Entirely natural compounds of strontium (including strontium lactate, strontium gluconate, and strontium carbonate) as well as the semi-synthetic compound strontium ranelate have all been used to good effect by various researchers. But this does not necessarily mean that these studies are generalizable to one another.
As to natural strontium: Mayo Clinic researchers noted clinical and x-ray improvement in severe osteoporosis with strontium lactate (footnote 4 to the Article below); Dr. Marie reported significant microscopic improvement in bone with the use of strontium carbonate (footnote 6 to the Article below); Dr. Jonathan Wright has observed significant improvement in bone-density with the use of strontium citrate. These observations about natural strontium, however, are not precisely the same as those made about the semi-synthetic compound, strontium ranelate, which has been the subject of placebo-controlled, double-blind studies differing from the studies of others. Each piece of research should be judged on its own merits. Despite distinctions among these studies, Dr. Wright’s conclusion about strontium compounds remains the same: strontium compounds are highly efficacious in preventing and combating osteoporosis.

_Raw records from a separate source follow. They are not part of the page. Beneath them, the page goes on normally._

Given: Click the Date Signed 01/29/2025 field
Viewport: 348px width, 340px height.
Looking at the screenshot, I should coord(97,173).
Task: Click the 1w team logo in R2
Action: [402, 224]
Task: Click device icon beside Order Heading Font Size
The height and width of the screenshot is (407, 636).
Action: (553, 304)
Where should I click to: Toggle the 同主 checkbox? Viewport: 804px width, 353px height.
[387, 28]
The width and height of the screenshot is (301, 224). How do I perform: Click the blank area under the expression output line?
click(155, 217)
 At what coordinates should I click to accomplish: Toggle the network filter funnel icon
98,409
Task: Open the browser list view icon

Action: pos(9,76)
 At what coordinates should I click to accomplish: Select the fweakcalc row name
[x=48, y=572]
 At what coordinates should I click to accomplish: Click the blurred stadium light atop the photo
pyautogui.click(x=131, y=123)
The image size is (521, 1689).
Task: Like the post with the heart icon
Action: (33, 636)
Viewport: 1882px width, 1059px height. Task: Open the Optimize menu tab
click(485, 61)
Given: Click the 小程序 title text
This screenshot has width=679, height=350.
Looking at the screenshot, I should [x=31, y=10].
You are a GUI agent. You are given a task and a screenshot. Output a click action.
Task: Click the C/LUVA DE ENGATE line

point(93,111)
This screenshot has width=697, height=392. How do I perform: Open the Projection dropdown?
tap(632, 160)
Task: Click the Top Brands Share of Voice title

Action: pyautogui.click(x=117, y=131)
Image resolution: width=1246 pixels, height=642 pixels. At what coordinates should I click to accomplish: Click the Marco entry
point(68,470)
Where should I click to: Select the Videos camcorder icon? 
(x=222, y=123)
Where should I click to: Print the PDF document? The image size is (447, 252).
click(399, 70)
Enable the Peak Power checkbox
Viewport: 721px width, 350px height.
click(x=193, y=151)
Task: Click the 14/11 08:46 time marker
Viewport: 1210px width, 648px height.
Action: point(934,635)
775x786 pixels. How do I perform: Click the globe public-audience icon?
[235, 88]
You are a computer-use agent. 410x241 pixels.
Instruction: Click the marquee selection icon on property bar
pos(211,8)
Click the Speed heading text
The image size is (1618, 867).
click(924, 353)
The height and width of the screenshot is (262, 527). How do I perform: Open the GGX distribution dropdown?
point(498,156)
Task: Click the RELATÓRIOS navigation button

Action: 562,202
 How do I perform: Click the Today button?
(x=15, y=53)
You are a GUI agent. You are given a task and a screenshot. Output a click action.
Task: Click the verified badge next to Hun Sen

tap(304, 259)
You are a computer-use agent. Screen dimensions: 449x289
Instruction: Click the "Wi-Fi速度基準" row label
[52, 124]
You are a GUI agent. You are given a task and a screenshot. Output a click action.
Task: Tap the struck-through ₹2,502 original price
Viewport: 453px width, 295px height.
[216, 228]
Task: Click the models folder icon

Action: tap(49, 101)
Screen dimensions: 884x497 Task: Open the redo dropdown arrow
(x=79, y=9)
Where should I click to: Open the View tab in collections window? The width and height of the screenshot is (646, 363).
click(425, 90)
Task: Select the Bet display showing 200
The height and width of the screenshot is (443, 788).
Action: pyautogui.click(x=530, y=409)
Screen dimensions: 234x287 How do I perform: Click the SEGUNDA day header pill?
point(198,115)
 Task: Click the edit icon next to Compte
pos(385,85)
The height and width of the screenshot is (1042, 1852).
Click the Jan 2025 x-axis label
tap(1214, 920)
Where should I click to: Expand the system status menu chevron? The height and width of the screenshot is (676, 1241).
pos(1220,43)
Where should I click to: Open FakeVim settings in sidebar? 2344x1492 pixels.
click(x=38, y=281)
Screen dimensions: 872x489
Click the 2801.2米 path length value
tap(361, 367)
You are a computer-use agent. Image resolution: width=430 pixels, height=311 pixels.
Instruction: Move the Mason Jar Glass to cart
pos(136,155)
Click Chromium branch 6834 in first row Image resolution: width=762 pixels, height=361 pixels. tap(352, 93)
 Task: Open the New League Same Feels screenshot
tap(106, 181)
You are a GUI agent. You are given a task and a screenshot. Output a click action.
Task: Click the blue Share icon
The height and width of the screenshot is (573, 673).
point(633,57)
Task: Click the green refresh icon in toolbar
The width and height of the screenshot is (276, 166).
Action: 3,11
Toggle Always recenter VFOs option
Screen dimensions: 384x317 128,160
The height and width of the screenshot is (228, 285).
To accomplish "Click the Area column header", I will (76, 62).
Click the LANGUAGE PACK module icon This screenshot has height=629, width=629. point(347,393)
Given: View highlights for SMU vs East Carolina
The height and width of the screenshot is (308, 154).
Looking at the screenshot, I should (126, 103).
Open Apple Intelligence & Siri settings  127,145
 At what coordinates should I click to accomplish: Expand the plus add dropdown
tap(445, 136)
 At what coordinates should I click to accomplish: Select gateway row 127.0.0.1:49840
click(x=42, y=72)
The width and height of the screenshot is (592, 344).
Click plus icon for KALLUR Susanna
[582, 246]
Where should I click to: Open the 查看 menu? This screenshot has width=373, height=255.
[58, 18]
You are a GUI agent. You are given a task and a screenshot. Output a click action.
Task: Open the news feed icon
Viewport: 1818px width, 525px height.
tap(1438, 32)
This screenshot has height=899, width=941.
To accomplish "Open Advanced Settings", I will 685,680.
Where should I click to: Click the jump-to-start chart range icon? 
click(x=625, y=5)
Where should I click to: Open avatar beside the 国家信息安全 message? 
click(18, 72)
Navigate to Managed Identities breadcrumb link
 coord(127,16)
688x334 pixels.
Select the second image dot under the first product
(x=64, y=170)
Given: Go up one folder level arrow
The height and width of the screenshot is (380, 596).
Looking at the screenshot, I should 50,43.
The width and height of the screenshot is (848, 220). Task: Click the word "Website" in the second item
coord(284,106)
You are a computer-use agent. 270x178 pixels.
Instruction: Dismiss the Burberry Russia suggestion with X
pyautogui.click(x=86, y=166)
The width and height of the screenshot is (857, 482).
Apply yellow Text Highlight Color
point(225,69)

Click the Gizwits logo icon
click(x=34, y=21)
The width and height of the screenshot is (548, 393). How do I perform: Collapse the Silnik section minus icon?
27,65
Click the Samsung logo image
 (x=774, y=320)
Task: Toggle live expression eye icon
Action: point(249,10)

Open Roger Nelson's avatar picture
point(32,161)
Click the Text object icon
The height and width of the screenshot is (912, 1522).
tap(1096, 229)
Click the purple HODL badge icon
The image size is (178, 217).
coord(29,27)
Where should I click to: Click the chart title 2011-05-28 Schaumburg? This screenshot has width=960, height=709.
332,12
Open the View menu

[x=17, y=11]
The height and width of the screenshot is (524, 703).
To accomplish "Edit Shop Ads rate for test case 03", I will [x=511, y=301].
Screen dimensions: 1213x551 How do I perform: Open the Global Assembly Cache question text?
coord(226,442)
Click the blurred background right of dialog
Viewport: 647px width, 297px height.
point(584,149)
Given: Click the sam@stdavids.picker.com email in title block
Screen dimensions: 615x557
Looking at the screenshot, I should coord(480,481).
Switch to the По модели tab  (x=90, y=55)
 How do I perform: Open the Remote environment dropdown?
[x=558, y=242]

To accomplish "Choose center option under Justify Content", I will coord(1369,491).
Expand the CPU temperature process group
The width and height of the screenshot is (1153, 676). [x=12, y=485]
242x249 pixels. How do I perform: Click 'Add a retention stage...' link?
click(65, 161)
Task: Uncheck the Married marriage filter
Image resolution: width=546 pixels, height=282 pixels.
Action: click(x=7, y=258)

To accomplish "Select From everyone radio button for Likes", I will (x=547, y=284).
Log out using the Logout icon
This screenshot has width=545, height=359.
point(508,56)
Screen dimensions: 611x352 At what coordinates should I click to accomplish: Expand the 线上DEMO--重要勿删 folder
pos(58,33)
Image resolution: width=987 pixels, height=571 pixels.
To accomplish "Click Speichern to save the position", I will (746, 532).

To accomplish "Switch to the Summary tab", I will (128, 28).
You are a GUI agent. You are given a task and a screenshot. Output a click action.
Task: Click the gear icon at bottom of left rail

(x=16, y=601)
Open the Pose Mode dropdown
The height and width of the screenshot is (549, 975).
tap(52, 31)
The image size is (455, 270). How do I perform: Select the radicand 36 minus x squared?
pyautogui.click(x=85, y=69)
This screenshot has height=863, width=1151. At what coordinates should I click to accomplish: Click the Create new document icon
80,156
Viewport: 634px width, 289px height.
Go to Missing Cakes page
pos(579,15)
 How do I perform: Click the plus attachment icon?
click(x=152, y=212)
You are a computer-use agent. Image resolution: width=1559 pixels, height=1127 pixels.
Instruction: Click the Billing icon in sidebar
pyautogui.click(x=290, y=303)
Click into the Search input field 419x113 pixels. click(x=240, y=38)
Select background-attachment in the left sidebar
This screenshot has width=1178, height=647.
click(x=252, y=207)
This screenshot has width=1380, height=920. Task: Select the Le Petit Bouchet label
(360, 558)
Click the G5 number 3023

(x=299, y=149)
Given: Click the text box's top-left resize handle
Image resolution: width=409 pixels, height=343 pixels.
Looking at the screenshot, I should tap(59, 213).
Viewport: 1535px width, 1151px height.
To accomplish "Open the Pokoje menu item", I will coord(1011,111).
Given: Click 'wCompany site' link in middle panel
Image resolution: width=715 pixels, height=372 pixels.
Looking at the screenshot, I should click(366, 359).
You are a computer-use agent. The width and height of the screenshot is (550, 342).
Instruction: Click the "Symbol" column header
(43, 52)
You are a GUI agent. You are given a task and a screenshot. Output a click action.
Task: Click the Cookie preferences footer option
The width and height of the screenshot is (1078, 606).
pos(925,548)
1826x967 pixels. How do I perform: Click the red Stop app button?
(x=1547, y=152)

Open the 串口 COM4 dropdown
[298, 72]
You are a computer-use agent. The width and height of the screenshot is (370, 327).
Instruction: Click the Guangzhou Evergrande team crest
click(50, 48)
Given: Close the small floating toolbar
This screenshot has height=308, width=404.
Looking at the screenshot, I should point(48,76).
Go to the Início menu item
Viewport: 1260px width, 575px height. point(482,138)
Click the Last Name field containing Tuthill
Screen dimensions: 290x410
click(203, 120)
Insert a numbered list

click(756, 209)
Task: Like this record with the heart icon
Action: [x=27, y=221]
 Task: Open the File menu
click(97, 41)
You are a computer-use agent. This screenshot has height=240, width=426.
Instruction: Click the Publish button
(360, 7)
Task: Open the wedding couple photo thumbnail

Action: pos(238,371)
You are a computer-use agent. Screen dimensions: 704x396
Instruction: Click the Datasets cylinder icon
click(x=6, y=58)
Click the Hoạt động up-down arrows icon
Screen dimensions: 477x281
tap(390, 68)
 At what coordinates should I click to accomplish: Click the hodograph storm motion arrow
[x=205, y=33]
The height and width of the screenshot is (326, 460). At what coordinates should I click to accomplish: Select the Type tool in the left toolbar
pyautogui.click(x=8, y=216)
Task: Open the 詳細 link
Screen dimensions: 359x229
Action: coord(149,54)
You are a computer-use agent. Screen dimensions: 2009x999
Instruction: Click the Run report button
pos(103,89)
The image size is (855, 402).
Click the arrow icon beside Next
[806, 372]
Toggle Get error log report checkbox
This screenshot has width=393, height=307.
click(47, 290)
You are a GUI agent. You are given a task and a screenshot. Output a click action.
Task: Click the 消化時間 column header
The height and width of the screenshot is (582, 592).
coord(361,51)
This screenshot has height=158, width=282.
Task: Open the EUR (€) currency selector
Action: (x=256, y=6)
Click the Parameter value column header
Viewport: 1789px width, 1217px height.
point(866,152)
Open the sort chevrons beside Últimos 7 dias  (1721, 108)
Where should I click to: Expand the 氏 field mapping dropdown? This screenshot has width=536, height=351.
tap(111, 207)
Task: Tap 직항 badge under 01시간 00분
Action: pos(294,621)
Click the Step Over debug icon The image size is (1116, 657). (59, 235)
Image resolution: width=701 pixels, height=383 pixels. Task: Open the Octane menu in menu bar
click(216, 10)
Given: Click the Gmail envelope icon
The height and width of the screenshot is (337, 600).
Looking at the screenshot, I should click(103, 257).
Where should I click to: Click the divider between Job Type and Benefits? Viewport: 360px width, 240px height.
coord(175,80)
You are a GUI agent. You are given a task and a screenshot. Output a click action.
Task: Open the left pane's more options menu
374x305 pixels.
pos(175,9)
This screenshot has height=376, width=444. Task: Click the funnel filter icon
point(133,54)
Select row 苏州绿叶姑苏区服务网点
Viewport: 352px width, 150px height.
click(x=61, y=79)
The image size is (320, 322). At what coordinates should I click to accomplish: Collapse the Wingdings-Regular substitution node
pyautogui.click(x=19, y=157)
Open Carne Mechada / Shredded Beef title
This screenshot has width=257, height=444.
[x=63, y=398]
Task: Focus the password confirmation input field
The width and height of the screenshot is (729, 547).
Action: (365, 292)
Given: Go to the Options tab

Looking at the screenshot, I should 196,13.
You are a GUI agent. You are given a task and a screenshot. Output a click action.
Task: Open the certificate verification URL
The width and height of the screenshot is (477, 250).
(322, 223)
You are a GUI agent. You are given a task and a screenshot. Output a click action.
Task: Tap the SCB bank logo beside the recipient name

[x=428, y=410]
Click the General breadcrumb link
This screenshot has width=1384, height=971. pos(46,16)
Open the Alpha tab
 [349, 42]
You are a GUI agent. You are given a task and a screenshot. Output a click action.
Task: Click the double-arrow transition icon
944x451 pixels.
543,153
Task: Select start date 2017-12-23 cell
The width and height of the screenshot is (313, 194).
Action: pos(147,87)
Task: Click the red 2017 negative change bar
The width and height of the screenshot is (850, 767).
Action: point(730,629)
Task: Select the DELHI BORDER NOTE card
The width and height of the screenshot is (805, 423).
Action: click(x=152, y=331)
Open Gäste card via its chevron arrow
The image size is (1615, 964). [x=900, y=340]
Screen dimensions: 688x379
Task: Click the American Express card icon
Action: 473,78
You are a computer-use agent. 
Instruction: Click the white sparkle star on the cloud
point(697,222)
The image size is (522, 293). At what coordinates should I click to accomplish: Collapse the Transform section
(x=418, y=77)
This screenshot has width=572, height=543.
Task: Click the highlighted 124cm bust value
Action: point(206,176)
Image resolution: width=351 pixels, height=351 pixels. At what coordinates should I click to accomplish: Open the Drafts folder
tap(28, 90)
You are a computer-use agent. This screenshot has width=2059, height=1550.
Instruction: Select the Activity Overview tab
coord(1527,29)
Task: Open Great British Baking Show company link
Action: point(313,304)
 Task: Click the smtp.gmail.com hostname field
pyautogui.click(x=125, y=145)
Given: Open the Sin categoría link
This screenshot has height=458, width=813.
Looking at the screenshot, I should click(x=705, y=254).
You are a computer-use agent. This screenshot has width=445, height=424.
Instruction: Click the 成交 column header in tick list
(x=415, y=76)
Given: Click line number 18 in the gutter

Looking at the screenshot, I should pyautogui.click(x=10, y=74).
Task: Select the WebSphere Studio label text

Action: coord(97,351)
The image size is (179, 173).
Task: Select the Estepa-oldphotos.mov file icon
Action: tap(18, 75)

Below is a letter from a lawyer representing financial interests behind a patented semi-synthetic compound of strontium. You may read this letter or jump straight to Dr. Wright’s article.
We are writing on behalf of Les Laboratoires (“Sevier”). Over the past several years, Servier has conducted several clinical studies of a new patented molecule called strontium ranelate (the “Servier Studies”).
It has recently come to our attention that you are citing the Servier Studies in literature posted on your Web site in connection with the promotion of stontium mineral supplements manufactured by Advanced Orthomolecular Research (“AOR”). The article on your Web site that makes these claims is entitled “Fight, even prevent, osteoporosis with the hidden secrets of this bone-building micacle mineral” and is by Jonathan V. Wright (the “Content”).
The Content refers to the Servier Studies as support for its erroneous claims about strontium. In fact, the Servier Studies were conducted only with strontium ranelate, not strontium. Moreover, strontium ranelate is not currently approved for sale in the United States for the treatment of osteoporosis. The Content states:
In a three-year, randomized, double-blind, placebo controlled study using 680 milligrams of strontium daily, women suffering from osteoporosis experienced a 41 percent reduction in risk of a vertebral fracture, compared with placebo. And, overall vertebrae density in the strontium group increased by 11.4 percent but there was a 1.3 percent decrease in the placebo group.
However, this study, Servier’s Phase III “SOTI” Study, was conducted only with strontium ranelate, not strontium alone, and does not support any claims about strontium standing alone.
In a second study published last year, 353 women who had suffered at least one vertebral fracture due to osteoporosis took varying levels of strontium ranelate or a placebo. The women who took 680 milligrams of strontium daily had an increase in lumbar bone mineral density of approximately 3 percent per year, significantly greater than placebo. By the second year of the study, there was a significant decrease in additional fractures in the strontium group as compared with the placebo group.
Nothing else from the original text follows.